- _YOUR TASK_:
Repeat the data. Keep each line identical.

- _EXERCISE MATERIAL_:
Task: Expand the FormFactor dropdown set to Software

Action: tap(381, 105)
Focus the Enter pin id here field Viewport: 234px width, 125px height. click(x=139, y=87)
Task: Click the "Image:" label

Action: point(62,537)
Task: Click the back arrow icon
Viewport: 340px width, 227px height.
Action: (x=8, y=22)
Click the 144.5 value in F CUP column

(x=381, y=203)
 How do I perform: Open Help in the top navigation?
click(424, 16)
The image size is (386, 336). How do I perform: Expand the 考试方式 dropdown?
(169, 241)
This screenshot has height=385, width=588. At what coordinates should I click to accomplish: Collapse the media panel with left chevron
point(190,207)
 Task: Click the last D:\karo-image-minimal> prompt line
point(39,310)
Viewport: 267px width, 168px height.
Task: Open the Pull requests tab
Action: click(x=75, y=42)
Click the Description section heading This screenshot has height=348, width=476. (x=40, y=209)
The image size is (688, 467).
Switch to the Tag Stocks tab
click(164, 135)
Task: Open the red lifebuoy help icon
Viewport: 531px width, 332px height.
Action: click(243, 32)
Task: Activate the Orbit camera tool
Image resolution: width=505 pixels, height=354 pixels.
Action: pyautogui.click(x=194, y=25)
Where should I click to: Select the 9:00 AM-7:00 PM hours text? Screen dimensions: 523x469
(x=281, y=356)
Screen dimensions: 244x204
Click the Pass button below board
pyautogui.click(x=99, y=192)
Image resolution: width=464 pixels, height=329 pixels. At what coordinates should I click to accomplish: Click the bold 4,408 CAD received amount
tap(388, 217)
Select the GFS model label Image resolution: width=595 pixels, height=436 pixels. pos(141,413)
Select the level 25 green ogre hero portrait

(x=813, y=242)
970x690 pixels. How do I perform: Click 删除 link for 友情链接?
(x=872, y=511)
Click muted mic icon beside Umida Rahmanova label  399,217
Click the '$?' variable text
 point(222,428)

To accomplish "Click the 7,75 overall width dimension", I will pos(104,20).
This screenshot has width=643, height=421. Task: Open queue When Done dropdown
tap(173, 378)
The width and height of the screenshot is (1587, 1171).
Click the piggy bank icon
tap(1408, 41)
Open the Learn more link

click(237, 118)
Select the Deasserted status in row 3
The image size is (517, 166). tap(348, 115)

- _ANSWER_:
Task: Expand the FormFactor dropdown set to Software

Action: tap(381, 105)
Focus the Enter pin id here field Viewport: 234px width, 125px height. click(x=139, y=87)
Task: Click the "Image:" label

Action: point(62,537)
Task: Click the back arrow icon
Viewport: 340px width, 227px height.
Action: (x=8, y=22)
Click the 144.5 value in F CUP column

(x=381, y=203)
 How do I perform: Open Help in the top navigation?
click(424, 16)
The image size is (386, 336). How do I perform: Expand the 考试方式 dropdown?
(169, 241)
This screenshot has height=385, width=588. At what coordinates should I click to accomplish: Collapse the media panel with left chevron
point(190,207)
 Task: Click the last D:\karo-image-minimal> prompt line
point(39,310)
Viewport: 267px width, 168px height.
Task: Open the Pull requests tab
Action: click(x=75, y=42)
Click the Description section heading This screenshot has height=348, width=476. (x=40, y=209)
The image size is (688, 467).
Switch to the Tag Stocks tab
click(164, 135)
Task: Open the red lifebuoy help icon
Viewport: 531px width, 332px height.
Action: click(243, 32)
Task: Activate the Orbit camera tool
Image resolution: width=505 pixels, height=354 pixels.
Action: pyautogui.click(x=194, y=25)
Where should I click to: Select the 9:00 AM-7:00 PM hours text? Screen dimensions: 523x469
(x=281, y=356)
Screen dimensions: 244x204
Click the Pass button below board
pyautogui.click(x=99, y=192)
Image resolution: width=464 pixels, height=329 pixels. At what coordinates should I click to accomplish: Click the bold 4,408 CAD received amount
tap(388, 217)
Select the GFS model label Image resolution: width=595 pixels, height=436 pixels. pos(141,413)
Select the level 25 green ogre hero portrait

(x=813, y=242)
970x690 pixels. How do I perform: Click 删除 link for 友情链接?
(x=872, y=511)
Click muted mic icon beside Umida Rahmanova label  399,217
Click the '$?' variable text
 point(222,428)

To accomplish "Click the 7,75 overall width dimension", I will pos(104,20).
This screenshot has width=643, height=421. Task: Open queue When Done dropdown
tap(173, 378)
The width and height of the screenshot is (1587, 1171).
Click the piggy bank icon
tap(1408, 41)
Open the Learn more link

click(237, 118)
Select the Deasserted status in row 3
The image size is (517, 166). tap(348, 115)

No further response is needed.